Narrow down the scope of documents to scan based on how broadly shared it is. If any one of these conditions are met, we will include that document in our sensitive content search.
  • “Visible to anyone in your organization” refers to documents that can be viewed by anyone at your company. For example, a Slack thread posted in a public channel or a Google Doc that can be searched and accessed by anyone at your company.
  • “Visible to anyone on the internet” refers to documents that can be searched and accessed by individuals outside your organization (e.g. a Google Doc that can be viewed by “Anyone on the internet with the link”).
  • “Visible to [N] people or more, internal or external to your organization” refers to documents that have been made accessible to at least N or more people. We prevent you from choosing a number that is too low (i.e. lower than 5 people) because documents accessible to four or fewer people generally present a lower risk and it may significantly increase the processing time.
  • “Specific teammates” refers to documents that can be accessed by specific users mentioned in this field.

Sensitive content

The sensitive content you define determines what types of information Glean’s sensitive insights feature will detect. You can specify sensitive data in multiple ways:
  • Defining specific info types, or by selecting them from a recommended list.

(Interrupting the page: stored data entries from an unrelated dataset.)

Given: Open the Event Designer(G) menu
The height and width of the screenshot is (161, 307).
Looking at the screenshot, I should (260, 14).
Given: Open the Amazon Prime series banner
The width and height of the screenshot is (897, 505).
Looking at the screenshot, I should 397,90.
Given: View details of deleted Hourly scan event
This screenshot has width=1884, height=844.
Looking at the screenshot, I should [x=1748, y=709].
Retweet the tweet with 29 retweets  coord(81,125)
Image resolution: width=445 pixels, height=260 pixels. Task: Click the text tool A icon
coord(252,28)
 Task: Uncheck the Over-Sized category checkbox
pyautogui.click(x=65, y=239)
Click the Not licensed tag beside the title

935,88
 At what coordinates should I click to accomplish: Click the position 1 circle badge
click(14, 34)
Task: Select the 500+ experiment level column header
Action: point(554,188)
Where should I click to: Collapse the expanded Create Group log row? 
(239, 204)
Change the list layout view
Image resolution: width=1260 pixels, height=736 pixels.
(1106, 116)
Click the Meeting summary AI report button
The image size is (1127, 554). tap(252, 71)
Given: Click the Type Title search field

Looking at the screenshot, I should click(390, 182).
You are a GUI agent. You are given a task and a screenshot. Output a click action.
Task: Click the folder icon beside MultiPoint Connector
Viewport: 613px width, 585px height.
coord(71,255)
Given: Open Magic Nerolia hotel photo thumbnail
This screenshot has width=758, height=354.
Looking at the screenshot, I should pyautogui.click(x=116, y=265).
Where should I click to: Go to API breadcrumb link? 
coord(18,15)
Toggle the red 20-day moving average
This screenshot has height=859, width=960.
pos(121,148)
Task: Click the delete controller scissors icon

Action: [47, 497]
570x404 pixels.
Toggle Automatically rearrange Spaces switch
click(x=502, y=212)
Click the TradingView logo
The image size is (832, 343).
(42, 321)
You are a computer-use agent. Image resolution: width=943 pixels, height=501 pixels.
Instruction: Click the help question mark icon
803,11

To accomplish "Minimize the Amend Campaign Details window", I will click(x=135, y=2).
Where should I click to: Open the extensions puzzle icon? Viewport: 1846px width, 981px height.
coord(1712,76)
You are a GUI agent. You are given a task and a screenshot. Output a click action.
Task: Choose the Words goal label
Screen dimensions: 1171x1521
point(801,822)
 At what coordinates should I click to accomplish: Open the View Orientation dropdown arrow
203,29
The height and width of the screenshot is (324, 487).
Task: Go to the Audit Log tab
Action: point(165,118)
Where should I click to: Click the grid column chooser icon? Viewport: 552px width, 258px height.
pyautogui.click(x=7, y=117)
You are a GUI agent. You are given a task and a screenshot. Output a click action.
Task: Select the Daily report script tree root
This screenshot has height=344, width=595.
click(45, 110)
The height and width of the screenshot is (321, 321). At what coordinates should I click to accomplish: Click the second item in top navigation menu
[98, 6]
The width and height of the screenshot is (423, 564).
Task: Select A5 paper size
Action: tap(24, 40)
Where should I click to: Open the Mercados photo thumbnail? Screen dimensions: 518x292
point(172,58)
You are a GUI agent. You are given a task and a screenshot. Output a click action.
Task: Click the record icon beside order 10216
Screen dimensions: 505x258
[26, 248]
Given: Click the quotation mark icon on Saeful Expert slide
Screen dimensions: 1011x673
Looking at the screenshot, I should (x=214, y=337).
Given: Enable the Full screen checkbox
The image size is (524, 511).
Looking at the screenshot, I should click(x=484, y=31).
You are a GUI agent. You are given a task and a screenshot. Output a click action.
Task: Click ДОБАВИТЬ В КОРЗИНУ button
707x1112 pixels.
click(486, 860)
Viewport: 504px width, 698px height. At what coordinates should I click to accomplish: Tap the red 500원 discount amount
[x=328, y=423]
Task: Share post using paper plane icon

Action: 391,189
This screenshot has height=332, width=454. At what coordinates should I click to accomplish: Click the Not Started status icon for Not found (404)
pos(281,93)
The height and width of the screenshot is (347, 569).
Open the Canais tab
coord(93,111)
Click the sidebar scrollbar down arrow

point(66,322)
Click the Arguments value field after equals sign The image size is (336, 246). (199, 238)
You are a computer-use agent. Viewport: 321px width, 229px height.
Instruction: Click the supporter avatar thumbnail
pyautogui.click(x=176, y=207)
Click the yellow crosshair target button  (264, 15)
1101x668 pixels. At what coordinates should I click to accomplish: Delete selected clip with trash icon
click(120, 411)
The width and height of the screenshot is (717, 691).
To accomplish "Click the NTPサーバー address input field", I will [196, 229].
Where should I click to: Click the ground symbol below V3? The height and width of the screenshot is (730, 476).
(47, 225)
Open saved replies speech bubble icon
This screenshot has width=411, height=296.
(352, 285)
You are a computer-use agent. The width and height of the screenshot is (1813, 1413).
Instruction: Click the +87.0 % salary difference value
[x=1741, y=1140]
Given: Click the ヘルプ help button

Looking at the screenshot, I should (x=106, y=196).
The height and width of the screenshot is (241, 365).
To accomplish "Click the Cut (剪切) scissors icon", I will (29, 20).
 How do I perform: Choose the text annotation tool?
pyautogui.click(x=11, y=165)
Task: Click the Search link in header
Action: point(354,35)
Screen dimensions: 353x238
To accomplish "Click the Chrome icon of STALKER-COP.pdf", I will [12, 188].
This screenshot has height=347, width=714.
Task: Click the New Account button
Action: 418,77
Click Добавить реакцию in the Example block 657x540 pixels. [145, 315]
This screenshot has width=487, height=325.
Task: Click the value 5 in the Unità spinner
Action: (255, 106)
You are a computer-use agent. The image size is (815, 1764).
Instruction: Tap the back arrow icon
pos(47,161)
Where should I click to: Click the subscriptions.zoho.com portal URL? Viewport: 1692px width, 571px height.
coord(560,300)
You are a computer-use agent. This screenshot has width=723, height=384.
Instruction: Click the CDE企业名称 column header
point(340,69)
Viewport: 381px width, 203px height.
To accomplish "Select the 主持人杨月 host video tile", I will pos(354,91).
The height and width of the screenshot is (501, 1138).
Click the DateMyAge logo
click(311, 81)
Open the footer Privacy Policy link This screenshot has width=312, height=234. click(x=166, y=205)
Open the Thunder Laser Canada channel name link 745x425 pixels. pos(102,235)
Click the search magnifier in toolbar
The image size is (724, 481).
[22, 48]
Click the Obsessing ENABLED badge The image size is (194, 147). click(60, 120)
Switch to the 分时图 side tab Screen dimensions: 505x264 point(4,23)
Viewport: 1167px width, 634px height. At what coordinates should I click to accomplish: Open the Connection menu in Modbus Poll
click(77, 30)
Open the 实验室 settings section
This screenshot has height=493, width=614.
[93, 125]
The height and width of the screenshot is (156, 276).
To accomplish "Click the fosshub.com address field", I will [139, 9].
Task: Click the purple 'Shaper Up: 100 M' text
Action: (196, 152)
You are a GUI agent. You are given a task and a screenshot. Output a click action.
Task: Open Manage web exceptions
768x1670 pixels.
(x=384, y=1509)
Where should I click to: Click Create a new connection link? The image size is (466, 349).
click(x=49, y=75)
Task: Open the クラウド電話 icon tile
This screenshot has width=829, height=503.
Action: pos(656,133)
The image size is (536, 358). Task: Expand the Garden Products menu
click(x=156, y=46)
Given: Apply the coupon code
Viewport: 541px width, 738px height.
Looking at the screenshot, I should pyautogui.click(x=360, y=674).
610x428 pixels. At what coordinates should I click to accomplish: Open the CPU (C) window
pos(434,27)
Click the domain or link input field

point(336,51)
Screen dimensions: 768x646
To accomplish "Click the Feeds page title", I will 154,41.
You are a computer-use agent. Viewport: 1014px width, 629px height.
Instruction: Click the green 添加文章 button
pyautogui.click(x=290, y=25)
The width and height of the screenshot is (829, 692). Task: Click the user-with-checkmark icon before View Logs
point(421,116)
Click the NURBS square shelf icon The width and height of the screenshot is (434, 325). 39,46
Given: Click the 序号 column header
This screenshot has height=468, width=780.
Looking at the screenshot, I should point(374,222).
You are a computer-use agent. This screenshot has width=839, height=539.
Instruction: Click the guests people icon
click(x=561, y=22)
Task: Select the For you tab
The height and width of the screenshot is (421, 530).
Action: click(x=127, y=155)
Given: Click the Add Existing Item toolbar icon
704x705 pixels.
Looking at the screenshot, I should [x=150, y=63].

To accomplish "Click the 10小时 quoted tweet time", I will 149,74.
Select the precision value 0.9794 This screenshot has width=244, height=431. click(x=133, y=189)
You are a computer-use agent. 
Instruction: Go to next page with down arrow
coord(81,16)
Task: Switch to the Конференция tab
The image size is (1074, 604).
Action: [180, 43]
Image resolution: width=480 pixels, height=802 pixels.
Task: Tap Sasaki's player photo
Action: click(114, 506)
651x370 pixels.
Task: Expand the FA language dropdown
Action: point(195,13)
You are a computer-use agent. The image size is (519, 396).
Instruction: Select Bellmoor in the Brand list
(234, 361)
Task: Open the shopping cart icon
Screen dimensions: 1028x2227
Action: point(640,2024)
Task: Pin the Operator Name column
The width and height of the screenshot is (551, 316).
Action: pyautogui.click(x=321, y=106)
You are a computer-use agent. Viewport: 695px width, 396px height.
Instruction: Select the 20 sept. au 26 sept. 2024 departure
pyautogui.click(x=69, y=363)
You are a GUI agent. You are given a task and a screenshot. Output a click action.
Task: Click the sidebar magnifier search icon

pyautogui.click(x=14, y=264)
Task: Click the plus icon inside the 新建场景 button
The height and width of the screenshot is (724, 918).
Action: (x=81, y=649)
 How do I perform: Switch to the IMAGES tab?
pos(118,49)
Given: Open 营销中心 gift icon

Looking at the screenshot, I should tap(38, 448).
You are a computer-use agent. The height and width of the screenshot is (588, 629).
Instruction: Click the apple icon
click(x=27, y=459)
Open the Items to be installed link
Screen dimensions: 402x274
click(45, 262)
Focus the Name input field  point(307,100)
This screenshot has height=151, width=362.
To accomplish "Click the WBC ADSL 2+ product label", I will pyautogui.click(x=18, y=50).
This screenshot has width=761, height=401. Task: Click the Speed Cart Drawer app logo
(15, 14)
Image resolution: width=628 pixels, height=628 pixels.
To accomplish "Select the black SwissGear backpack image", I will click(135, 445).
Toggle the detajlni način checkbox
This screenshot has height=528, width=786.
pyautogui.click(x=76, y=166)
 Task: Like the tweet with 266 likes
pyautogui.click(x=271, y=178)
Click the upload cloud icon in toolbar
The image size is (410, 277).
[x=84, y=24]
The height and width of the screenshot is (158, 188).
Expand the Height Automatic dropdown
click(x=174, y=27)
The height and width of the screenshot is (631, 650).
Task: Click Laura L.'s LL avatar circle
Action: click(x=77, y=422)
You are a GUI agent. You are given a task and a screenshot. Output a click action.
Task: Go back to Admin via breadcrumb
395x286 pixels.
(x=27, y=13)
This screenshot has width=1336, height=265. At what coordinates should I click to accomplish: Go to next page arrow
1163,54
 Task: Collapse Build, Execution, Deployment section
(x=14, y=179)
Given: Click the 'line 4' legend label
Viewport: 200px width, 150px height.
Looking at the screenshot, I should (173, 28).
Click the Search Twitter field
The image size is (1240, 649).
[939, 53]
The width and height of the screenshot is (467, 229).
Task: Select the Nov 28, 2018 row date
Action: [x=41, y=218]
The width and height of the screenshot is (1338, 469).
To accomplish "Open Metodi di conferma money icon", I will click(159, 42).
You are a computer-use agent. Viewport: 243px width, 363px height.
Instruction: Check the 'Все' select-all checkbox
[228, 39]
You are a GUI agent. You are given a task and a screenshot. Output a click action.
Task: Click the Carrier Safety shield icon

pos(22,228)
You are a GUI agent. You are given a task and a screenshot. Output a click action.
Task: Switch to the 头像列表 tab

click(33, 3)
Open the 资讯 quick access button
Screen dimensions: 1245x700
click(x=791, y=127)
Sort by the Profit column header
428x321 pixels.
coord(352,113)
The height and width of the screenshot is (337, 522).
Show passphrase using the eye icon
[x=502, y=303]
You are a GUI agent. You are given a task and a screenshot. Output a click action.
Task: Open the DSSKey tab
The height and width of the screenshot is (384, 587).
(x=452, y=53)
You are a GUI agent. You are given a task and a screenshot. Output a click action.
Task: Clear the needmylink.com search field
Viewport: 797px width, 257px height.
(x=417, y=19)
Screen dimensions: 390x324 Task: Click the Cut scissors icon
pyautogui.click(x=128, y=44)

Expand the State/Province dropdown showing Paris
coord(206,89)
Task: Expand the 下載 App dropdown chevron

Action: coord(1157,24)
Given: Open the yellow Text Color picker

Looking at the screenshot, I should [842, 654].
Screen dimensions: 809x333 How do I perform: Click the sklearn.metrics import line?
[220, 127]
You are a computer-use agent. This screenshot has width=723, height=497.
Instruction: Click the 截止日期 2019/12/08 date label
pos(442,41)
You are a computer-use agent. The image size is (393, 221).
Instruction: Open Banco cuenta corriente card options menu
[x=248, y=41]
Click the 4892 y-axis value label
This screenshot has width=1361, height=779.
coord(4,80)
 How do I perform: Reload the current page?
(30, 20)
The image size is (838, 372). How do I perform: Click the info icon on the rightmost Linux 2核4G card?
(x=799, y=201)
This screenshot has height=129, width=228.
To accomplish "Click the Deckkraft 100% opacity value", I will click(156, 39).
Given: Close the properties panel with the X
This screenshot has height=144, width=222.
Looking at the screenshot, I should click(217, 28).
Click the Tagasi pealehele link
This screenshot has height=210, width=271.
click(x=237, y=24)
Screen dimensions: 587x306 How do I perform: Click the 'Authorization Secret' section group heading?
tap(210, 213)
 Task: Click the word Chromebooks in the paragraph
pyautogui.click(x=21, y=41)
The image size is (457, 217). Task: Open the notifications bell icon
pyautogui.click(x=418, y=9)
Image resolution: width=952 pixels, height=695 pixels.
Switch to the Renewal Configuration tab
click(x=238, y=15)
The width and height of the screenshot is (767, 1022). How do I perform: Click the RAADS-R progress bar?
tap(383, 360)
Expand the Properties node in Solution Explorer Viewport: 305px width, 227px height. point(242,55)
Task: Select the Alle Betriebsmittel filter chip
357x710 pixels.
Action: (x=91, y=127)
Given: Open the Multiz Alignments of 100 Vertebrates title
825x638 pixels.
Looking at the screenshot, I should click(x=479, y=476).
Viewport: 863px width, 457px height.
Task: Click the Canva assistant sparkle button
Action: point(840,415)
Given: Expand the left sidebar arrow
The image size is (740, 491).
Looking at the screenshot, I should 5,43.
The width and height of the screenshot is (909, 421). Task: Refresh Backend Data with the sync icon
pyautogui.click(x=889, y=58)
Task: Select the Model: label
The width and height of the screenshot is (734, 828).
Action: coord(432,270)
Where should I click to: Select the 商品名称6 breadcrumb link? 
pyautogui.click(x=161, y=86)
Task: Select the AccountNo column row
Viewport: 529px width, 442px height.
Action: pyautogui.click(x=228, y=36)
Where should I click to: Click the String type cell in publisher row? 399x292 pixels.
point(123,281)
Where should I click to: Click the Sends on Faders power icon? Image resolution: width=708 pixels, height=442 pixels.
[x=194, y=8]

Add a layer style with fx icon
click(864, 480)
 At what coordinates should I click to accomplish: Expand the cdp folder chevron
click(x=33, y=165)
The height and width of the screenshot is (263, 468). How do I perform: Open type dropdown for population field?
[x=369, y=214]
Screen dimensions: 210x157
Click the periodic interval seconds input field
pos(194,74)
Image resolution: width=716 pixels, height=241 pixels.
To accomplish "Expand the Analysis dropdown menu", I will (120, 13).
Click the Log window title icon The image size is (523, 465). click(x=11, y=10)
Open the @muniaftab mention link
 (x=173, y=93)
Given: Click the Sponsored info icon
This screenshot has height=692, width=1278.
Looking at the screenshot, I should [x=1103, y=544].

Info types include things like credit card numbers, date of birth, SSN, and more. For more information, see Supported info types.
  • Entering custom terms, which Glean will attempt to find matches for. Terms are specific words or phrases that match important company information, like employee IDs or job titles.
  • Defining rules using regular expressions to match specific data formats or keywords. Regular expressions help you find custom types of sensitive information that follow a flexible format, like record numbers or user IDs. We use the re2 syntax for these expressions.
This configurable approach allows you to create policies that accurately identify a broad range of sensitive content, supporting any compliance and organizational needs you may have. You can also adjust your policy to exclude content that is not sensitive, but may otherwise turn up in your findings. For example, if you set a policy to report email addresses as sensitive, you may wish to exclude a sample user ([email protected]).

Frequency

All policies run on a recurring schedule. You can adjust how often policies run depending on your needs. For the highest priority sensitive content, you will likely want to set a continuous frequency to ensure that any findings are identified and addressed promptly. For lower priority sensitive content, you may wish to run on a weekly basis.
Since there are certain events/datasource that do not feed into continuous report scanning, there will be a periodic (weekly) scan that will run on the same continuous report to pick up all documents to be scanned that were not picked up by the continuous scan.

Create a policy

Create a policy to start generating findings.
PrerequisitesYou must be a super admin or have the sensitive content moderator role enabled to create and view policies. If you’re running Glean on AWS and want to generate infotype policies, your organization must have configured AWS for infotype scanning with GCP.
  1. Navigate to the Glean Admin console > Glean Protect > Sensitive findings page, then select the policies tab.
  2. Select the Create policy button to start creating your policy. You can create a policy either from scratch or from a template.
  3. Define your policy’s scope:
    1. Choose a data source or scope your policy to all data sources in Glean
    2. Define a time period your policy will apply to
    3. Select the permissions or the viewership of the documents (ie: anyone in the organization, anyone on the internet, specific teammates. etc.)
  4. Define sensitive content:
    1. InfoType: Specify the infoType of the data that needs to be scanned. For more information, see Supported info types.
    2. Terms: Define a Primary term that needs to be flagged as sensitive findings. You can also define Related terms to improve the precision.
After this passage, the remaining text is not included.